Matt McClish Looks for Revival in 2018
When Kennedy Club Fitness Paso Robles general manager Matt McClish joined the KCF family at the Arroyo Grande location more than a decade ago, he was looking for light responsibility and then found himself opening the Paso Robles location.
Celebrating their 10-year anniversary, the team at KCF is working on developing a deeper relationship with the community with membership director Keith Swank.
Together, McClish and Swank look toward improving an already great community.
“Our ultimate goal as a company, and for Paso, is to help create the healthiest community in the country,” “I was watching the Today Show and they listed the top five, and we were No. 3 — and they listed it as ‘San Luis Obispo-Paso Robles.’ That is cool.”
McClish and his wife Karisha Dearing both work at KCF, and a new sense of purpose took ahold of him after his son Eli was born.
“Both of us moved around as kids,” McClish said. “We didn’t really know what community was. It was three years ago, and we were downtown with Eli for Halloween and the streets were closed and there were ‘a billion’ kids around, and it hit me — this is something special. That is when things like Rotary, and Chamber, and now school board [became important].”

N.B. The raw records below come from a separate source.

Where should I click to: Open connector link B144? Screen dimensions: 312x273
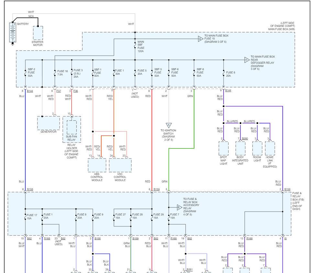tap(30, 91)
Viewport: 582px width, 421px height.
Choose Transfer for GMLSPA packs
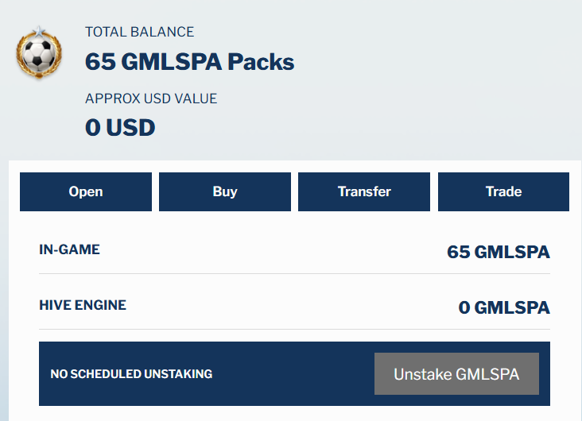point(364,191)
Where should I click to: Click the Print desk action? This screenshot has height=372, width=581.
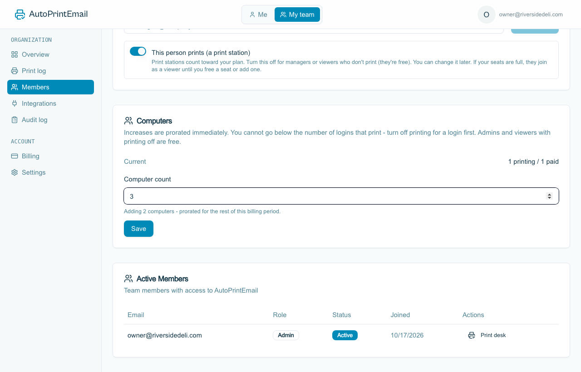[x=487, y=335]
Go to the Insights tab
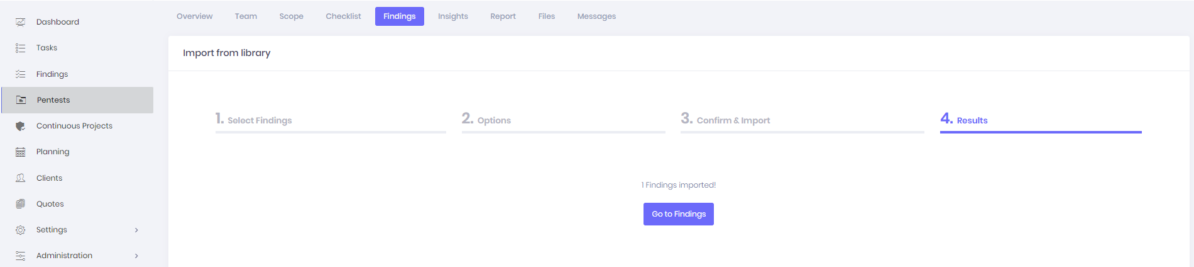This screenshot has width=1194, height=267. click(453, 16)
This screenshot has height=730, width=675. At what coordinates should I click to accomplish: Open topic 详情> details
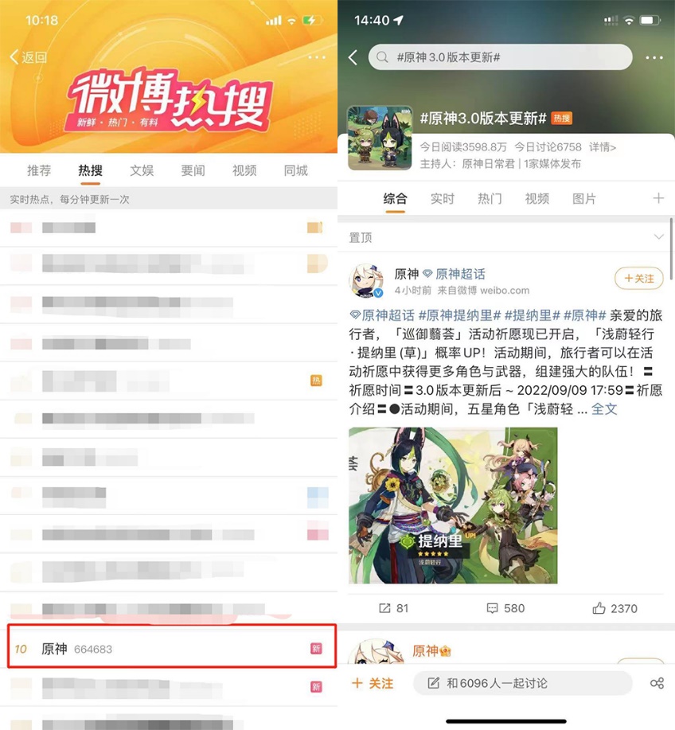pyautogui.click(x=603, y=147)
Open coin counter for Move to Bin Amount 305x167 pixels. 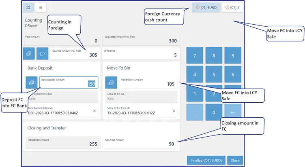coord(111,82)
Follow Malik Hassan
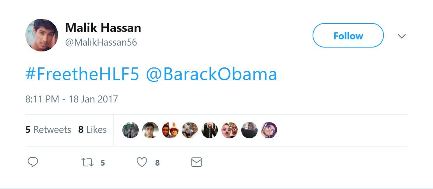 (348, 36)
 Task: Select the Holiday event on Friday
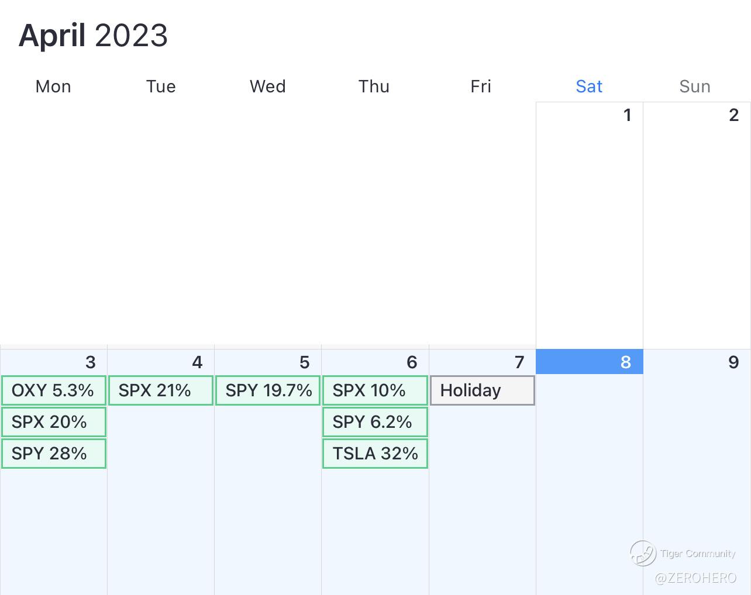tap(482, 390)
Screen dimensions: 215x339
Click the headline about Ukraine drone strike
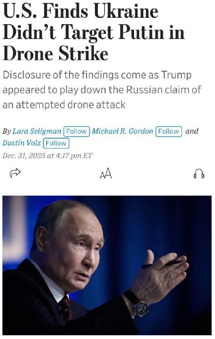(x=94, y=32)
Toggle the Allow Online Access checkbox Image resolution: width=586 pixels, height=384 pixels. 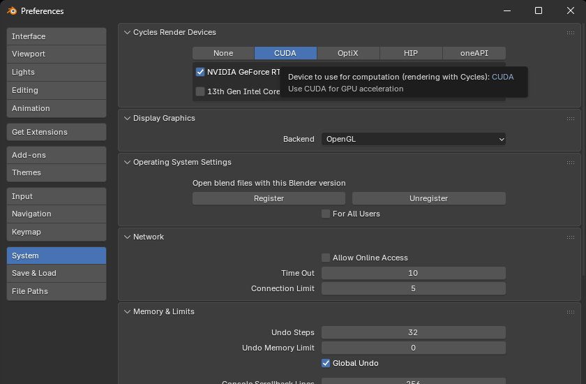pyautogui.click(x=326, y=258)
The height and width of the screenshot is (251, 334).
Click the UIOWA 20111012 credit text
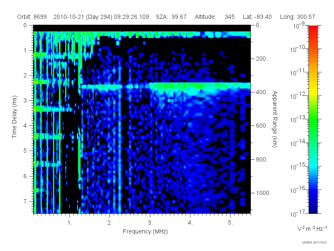314,242
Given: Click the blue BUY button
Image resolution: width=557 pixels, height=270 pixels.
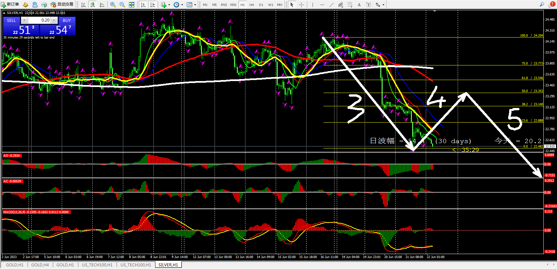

Building a sense of community was a common theme throughout the conversation.
“Paso has opportunities, and we want people to be healthy no matter where they are working out,” McClish said. “Our goal [at Kennedy] is to help everyone get there, and we hope we have a facility that meets as many needs as possible.”
Today, McClish and KCR membership director Keith Swank are working together to build a better fitness club and with it, a better community. Both McClish and Swank agreed that their line of work is highly rewarding.
“People walk in like it was hard to get up this morning, and they walk out with that glint in their eye,” McClish said, “and you know that whatever challenges they are going to have that day, they are going to navigate those just a little bit better because their head is in a better place than when they came in.”
The brick and mortar, the pool, the exercise rooms, the basketball and racquetball courts, the free weights, the stationary machines — the stage is set. What Kennedy does over the next 10 years seems to be based on what people do.
“We see the big picture, and Matt referred to ‘community,’” Swank said, “and what we are going to improve on is relationships — we are building relationships, not memberships.”
Without giving away details, Swank hinted at a change in the way the club will approach memberships.
“We need to be much more elaborate about our process,” Swank said. “We are working on setting the groundwork for 2018.”
“We are rebuilding the process,” McClish concurred.